• Goal of the exercise: Check every line of the listing below for the word "Given" and give the number of lines where it appears, with nothing added.

• Data to use:
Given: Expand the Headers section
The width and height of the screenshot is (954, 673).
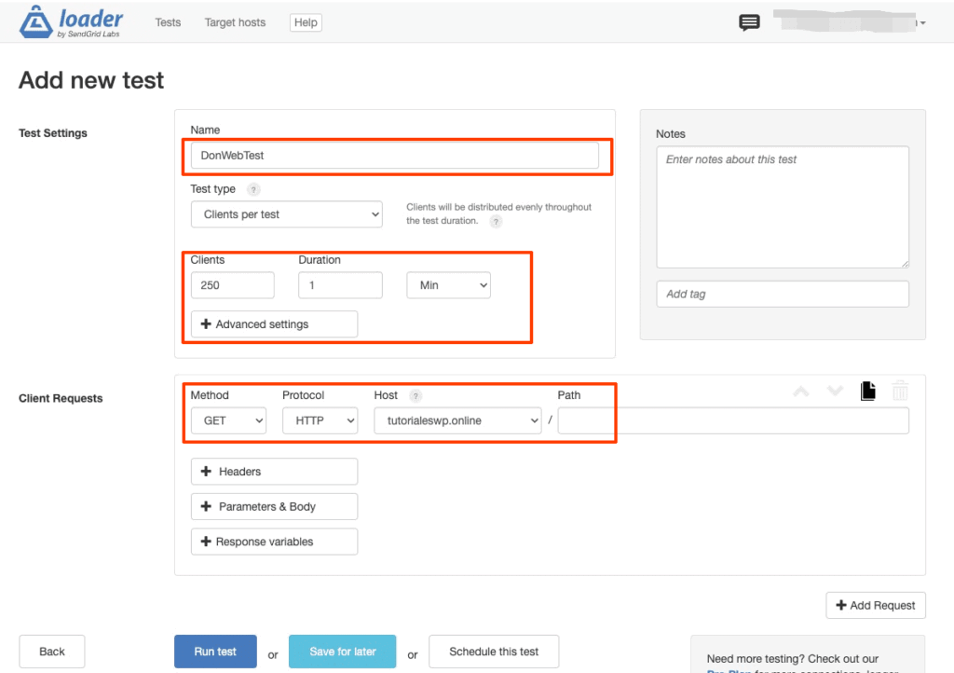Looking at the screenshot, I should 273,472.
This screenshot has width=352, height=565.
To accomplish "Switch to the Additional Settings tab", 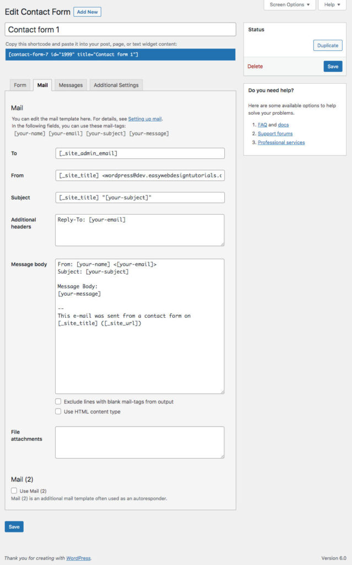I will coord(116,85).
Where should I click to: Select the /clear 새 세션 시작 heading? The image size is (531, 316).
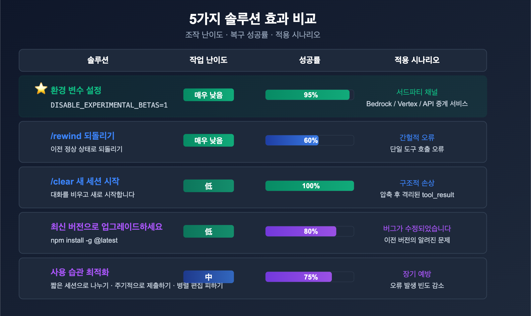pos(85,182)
...
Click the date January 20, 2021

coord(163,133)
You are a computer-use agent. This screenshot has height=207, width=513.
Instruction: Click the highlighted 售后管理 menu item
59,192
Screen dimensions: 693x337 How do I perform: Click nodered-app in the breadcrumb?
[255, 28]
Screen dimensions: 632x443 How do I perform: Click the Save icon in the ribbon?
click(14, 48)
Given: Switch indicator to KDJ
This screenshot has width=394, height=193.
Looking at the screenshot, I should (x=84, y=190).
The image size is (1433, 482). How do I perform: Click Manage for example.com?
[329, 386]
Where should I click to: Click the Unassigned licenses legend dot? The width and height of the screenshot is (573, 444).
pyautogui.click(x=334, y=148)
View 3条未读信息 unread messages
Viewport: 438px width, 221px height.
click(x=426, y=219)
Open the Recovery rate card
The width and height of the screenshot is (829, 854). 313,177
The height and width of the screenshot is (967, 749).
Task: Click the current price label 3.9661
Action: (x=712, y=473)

• Written answer: 2